Platform Overview
Estuary is a real-time AI conversation platform that gives characters persistent memory, voice, spatial awareness, and the ability to take actions in your application. This page describes the architecture that all Estuary SDKs interact with.
Architecture
Estuary uses a Gateway-Worker architecture designed for low-latency streaming:
┌──────────────┐ ┌───────────────┐ ┌────────────────┐
│ Your App │──────>│ Gateway │──────>│ Redis Queue │
│ (SDK) │<──────│ (FastAPI + │<──────│ │
│ │ │ Socket.IO) │ └───────┬────────┘
└──────────────┘ └───────────────┘ │
│ ▼
│ ┌────────────────┐
┌──────┴──────┐ │ Workers │
│ LiveKit │ │ (Stateless, │
│ (WebRTC) │ │ Scalable) │
└─────────────┘ └────────────────┘
│
┌───────┴───────┐
│ Providers │
│ STT, LLM, │
│ TTS, VLM │
└───────────────┘
Gateway
The gateway is a FastAPI server with Socket.IO that handles all client connections. It:
- Authenticates SDK connections using API keys
- Manages WebSocket sessions via Socket.IO v4
- Streams audio to/from clients for speech-to-text
- Negotiates LiveKit WebRTC rooms for low-latency voice
- Routes work to stateless workers via a Redis queue
- Publishes responses back to clients via Redis pub/sub
Workers
Workers are stateless processes that pick up requests from the Redis queue. Each request flows through a pipeline:
- STT -- Transcribe speech to text (Deepgram)
- LLM -- Generate a response (OpenAI) with memory context
- TTS -- Convert the response to speech (ElevenLabs)

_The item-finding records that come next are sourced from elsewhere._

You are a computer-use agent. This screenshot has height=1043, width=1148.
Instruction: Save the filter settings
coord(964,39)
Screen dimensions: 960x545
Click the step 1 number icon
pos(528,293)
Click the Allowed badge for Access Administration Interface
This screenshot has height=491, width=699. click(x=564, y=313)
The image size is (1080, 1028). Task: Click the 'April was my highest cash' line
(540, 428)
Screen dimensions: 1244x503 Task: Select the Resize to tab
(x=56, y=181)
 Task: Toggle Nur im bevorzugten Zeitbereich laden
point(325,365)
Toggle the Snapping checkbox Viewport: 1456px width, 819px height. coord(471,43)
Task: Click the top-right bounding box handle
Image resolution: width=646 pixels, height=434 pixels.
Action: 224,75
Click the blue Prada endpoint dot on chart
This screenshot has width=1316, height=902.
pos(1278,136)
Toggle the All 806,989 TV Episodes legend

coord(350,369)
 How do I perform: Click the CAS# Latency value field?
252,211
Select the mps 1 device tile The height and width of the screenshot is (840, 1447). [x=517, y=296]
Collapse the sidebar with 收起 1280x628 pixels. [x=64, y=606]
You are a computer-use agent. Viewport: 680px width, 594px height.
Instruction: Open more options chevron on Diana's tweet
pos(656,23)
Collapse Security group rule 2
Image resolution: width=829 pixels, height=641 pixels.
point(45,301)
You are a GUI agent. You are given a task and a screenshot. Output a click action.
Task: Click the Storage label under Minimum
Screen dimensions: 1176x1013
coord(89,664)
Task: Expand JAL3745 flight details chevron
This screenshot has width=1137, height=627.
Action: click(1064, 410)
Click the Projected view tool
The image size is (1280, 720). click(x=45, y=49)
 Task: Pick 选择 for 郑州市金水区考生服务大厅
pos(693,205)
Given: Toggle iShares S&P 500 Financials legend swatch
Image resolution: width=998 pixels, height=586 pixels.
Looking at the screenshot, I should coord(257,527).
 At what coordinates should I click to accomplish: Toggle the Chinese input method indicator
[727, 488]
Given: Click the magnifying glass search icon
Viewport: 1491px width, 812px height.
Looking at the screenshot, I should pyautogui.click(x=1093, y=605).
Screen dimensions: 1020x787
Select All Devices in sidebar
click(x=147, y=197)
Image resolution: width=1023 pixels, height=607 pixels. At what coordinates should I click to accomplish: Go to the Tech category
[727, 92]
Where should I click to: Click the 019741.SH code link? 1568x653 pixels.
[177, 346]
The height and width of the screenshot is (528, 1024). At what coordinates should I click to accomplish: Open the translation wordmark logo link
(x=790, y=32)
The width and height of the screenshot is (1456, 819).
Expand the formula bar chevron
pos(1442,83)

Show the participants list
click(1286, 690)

Workers stream results back as they become available. Text chunks arrive before the full response is complete, and audio chunks begin streaming as soon as the first sentence is synthesized.
Infrastructure
| Component | Purpose |
|---|---|
| PostgreSQL (pgvector) | Persistent storage: characters, conversations, memory, knowledge graph |
| Redis | Job queue (BRPOP), pub/sub for response routing, session state, rate limiting |
| LiveKit | WebRTC server for low-latency voice and video streaming |
Core Capabilities
Persistent Memory
Every conversation is remembered. The memory system tracks:
- Episodic memory -- What happened in each conversation
- Semantic memory -- Facts and knowledge extracted over time
- Emotional memory -- Relationship dynamics and sentiment
- Core facts -- Key information about each user
- Entities -- People, places, and things mentioned across conversations
See Memory System for details.
Real-Time Voice
Estuary supports two voice transports:
- WebSocket voice -- Audio streamed as base64-encoded PCM over Socket.IO. Works everywhere, higher latency.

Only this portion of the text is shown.